If pneumonia is seen in the herd, producers often only want to know what bug caused the disease and what the disease can be treated with.
“Oftentimes, we don’t go further to see if there was a predisposing cause that led to disease,” Hall commented.
However, the reasons for higher level deficiencies extend deeper.
From 2008-15, fuel prices were high, the economy was depressed, and many ranchers started to see mineral deficiencies again.
“They were going out price shopping and seeing where they could save some money, and they were getting what they paid for,” he said.
Increased production output is also a factor. Using USDA data, on average going back 30 years, a cow produces two calves every three years, after she is two years old.
“The cow was given a year off every two or three years to build her production back up. How often do we let a cow do that today?” Hall asked. “If we go back to old literature, we find, on average, most ranchers expected a 50 percent calf crop.”
Effectively, Hall noted cows are expected to produce 1.5 times the live calf at weaning than was expected 45 years ago, with the same resources.
“It’s not very viable unless we put the added supplement in to correct for it,” he said.
Further, altered management has impacted production.
“Look at evolution. Animals evolved to be the most efficient in their environment,” Hall explained. “When do animals have their babies in the wild? About 30 to 45 days after spring green-up. Today, we’re asking our spring calving cows to have their babies 30 to 45 days before anything has a chance to turn green.”
“From a physiological standpoint, we’re asking our cows to calve in the worst time to be having a baby – unless we supplement them,” he added.
“I’ve been tracking this for years, and the years that I see a higher amount of zinc deficiency is generally during or for about a two-year period after major drought, so there are environmental effects that come into play,” Hall said, noting there is little research to prove the theory that drought is a major player in mineral deficiencies.
He continued, “As we aerate the soil deeper during drought, some of the ionizable zinc that plants can take up changes to zinc oxide.”
Because plants can’t take up zinc oxide, they are forced to wait until microbes in the soil convert the zinc oxide back to zinc, resulting in increased zinc deficiency during and after drought.
“There are a number of different reasons that we see for increased deficiencies, but how do we deal with them?” he asked.
The calf crop sees the biggest impact from mineral deficiencies on young animals, including poor immune system and poor growth rates.
“The animal’s immune system is set up to try to protect against disease,” Hall explained. “Animals are exposed to numerous microorganisms, bacteria, etc. every day, but do they get sick every day? No. The natural immune system protects against that diseased state.”
However, if the immune system is impaired, increased disease results, including diarrheas, pneumonias and more when the immune system is depressed.
“When we have animals that do not have adequate mineral status, we’re going to see increased amounts of disease,” Hall emphasized.

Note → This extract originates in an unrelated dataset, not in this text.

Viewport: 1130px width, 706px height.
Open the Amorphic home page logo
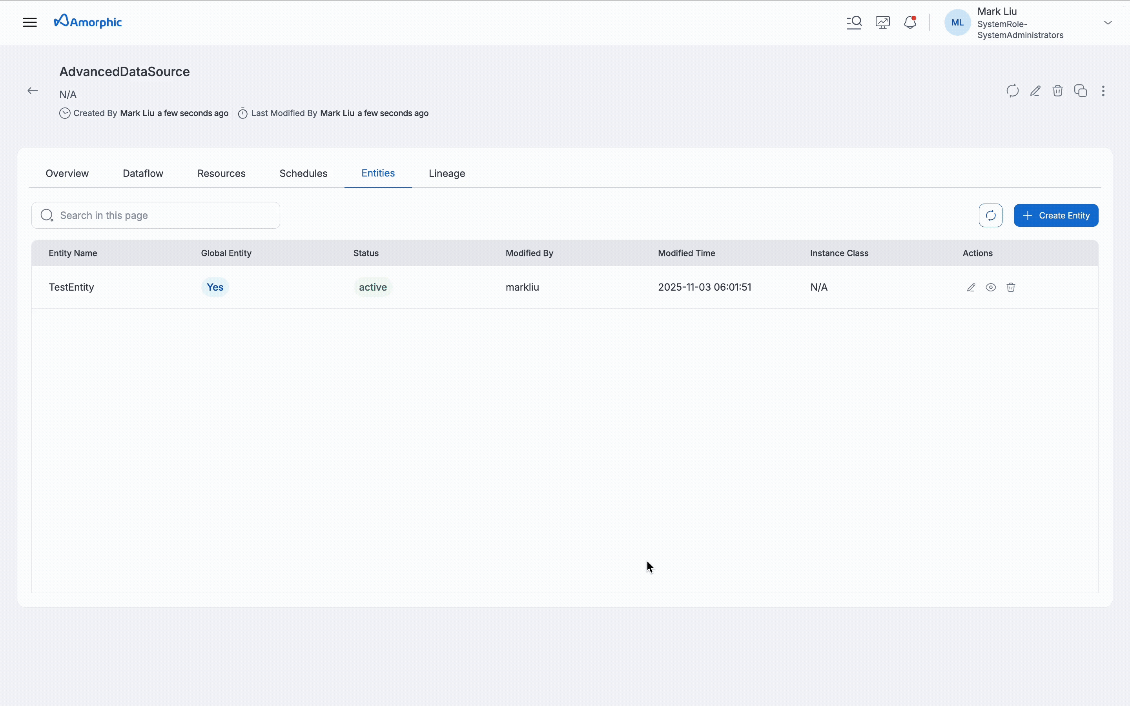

One of the most common reasons for mineral deficiency is interference between minerals.
For example, in alkaline soils, sulfur builds up over time in the soil and in plants. As a result, when consumed, the cow’s sulfur concentrations increase.
“Sulfur can interfere with a number of different minerals – only in ruminants,” Hall said. “Excess sulfur gets converted to sulfide, and sulfide can covalently bond to copper, manganese, iron or more.”
Sulfur binds most readily to copper, making the mineral insoluble, so it passes through the cow’s system without being absorbed, which results in a copper deficiency.
“Basically, what goes in one end comes out the other end unabsorbed,” Hall said. “Getting around deficiencies means we have to get around interferences in the rumen.”